Taking 20 wickets will be hard enough for Australia's bowlers, they can ill afford to have Wade spilling more chances.
"When you've got the best bowling attack in the world by a long way – [Shane] Warne, [Glenn] McGrath, [Jason] Gillespie, Brett Lee – you can waste a few and get away with it," former Test wicketkeeper Ian Healy says.
"But when you're going to India, when you're the underdogs and you need everything to go right for you, catches have to be held. The wicketkeeper's a massive part of that."
Then there's the issue of Wade's form in front of the stumps. Wade has struggled with the bat since his recall with just 50 runs from four Test innings, though his unbeaten one-day international century against Pakistan will have given him confidence.

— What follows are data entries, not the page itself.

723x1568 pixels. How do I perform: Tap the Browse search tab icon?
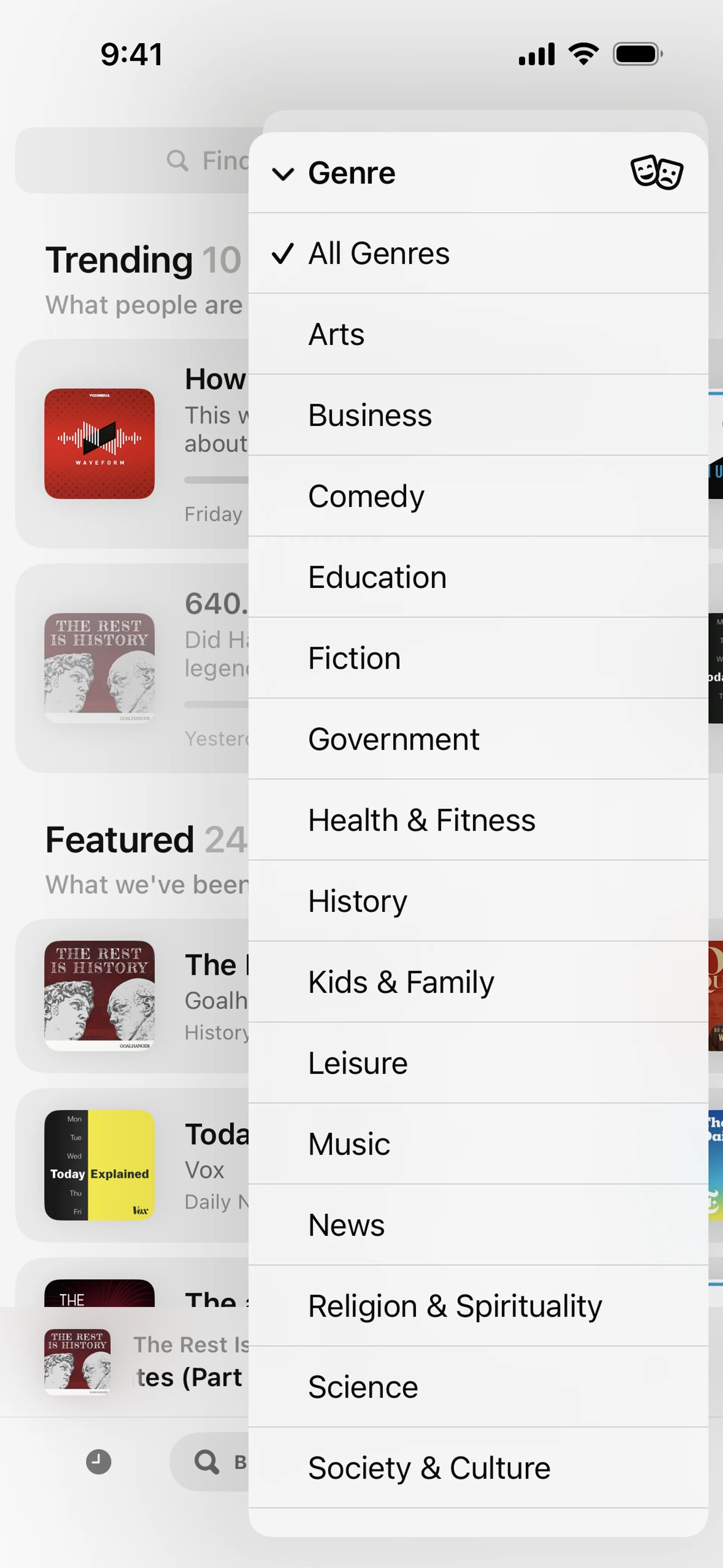pyautogui.click(x=207, y=1461)
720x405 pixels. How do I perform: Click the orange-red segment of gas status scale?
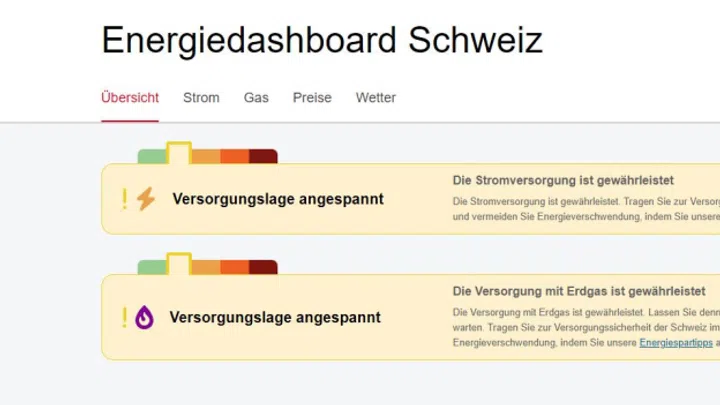[235, 267]
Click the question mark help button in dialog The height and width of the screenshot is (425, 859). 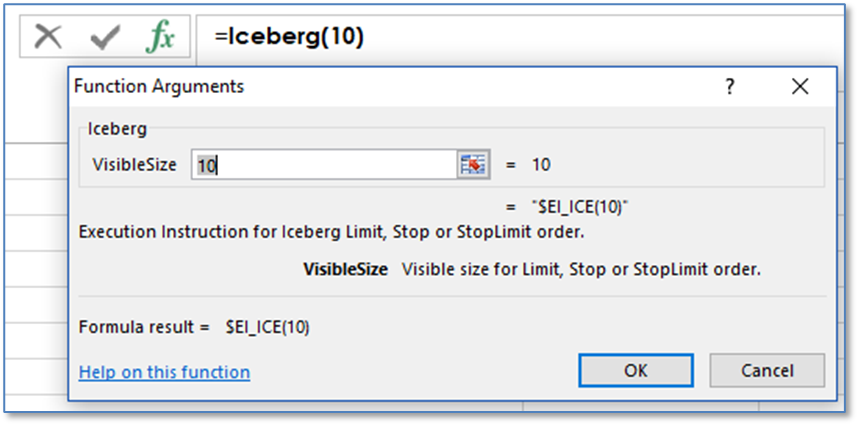point(730,87)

Australia will need him to make decent scores low down the order and shepherd the tail against the spin duo of Ashwin and Jadeja.
Wade's last tour, like his team's, was a disaster and cost him his place in the XI. A repeat and there may be no return.
Burnt by their experience four years ago, Australia's attitude towards this trip is to expect the worst with the pitches. However, the recent strips unveiled in India are cause for optimism.
England were not given dust bowls, while Bangladesh were given a decent batting surface which turned late. "We got a decent Test wicket," Hathurusinghe says.
But there's a catch. When England won in 2012, spin twins Graeme Swann and Monty Panesar played key roles with the ball, while Bangladesh would have preferred a pitch with less bounce.
The recent crackdown by the International Cricket Council on the standard of pitches should also give Australia hope but Ashwin and Jadeja shape as powerful adversaries on any Indian pitch.
"Ashwin is probably the cleverest bowler going around," Hathurusinghe says. "He thinks as a batsman. He always keeps the batters guessing and never allows you to get into a rhythm.
"He has so many ideas and variations – and he can execute."
Jadeja is the perfect foil for Ashwin. "He's so accurate, creates pressure and doesn't leak runs.
"Once there's rough for the left-handers, he's a nightmare. He gets more left-handers out than Ashwin in the second innings."